On Being Asked for a War Poem
W.B. Yeats

This verse from Yeats always sets my head ringing.  My reactions to his wonderful poem are complex, however.  First, Yeats’ own work engages revolution and reaction more explicitly than any other 20th century poet in English.  Isn’t he being a bit sneaky here, at best, avoiding praise of England’s cause in World War I while reserving his right to sing Irish independence?  Maybe.  But Yeats was also a poet of dichotomies and was wonderfully unafraid to contradict himself.

Still, while eschewing propaganda, can’t a writer serve as a witness or moral imaginer of his time?  Or, if he does, must he necessarily stick his head into the yoke of partisan politics?  My question assumes that language refers to real things, not just itself, and that speaking or writing are acts with consequences in the world, not just in academe.

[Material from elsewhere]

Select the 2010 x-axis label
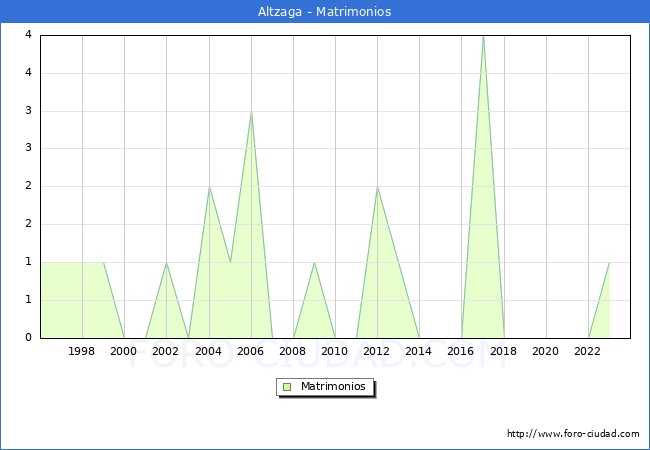Viewport: 650px width, 450px height. pos(335,351)
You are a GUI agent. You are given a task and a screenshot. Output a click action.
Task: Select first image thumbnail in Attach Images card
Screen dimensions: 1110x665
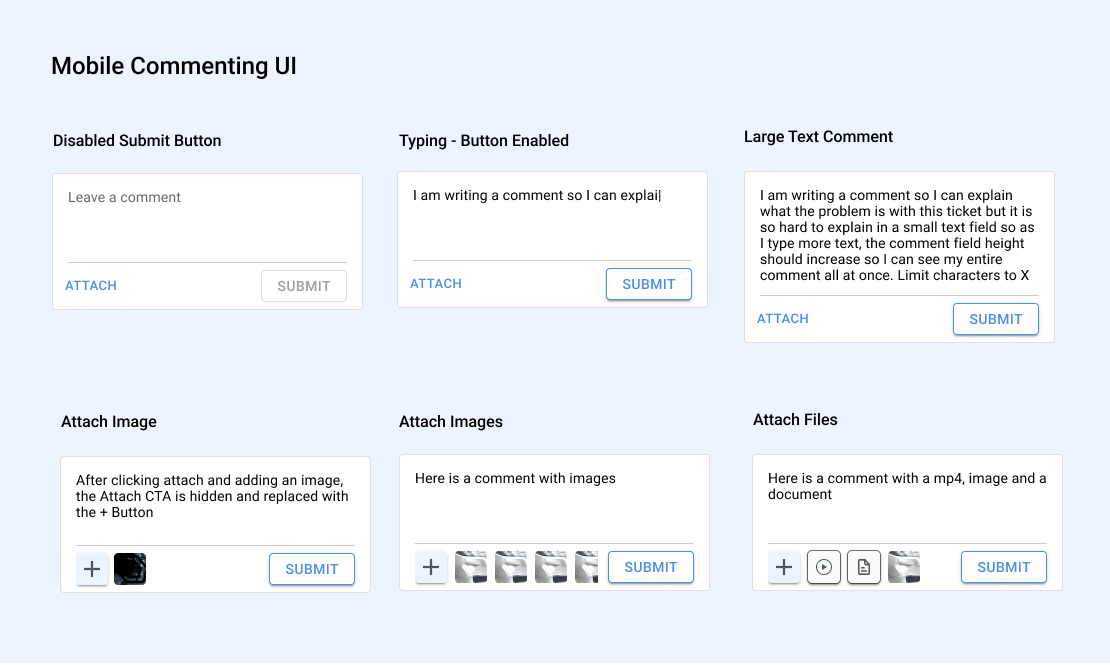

I might reformulate (prosaically, alas) the Yeatsian snippet.  I might hazard that a writer’s power—unlike a prime minister’s, pope’s or plutocrat’s—lies in his ability to describe, rather than prescribe.  More precisely, perhaps we are strongest when we feel, see, and think as ferociously in words as possible, then dare to show what we’ve written to someone else—even if that “someone” is only ourselves.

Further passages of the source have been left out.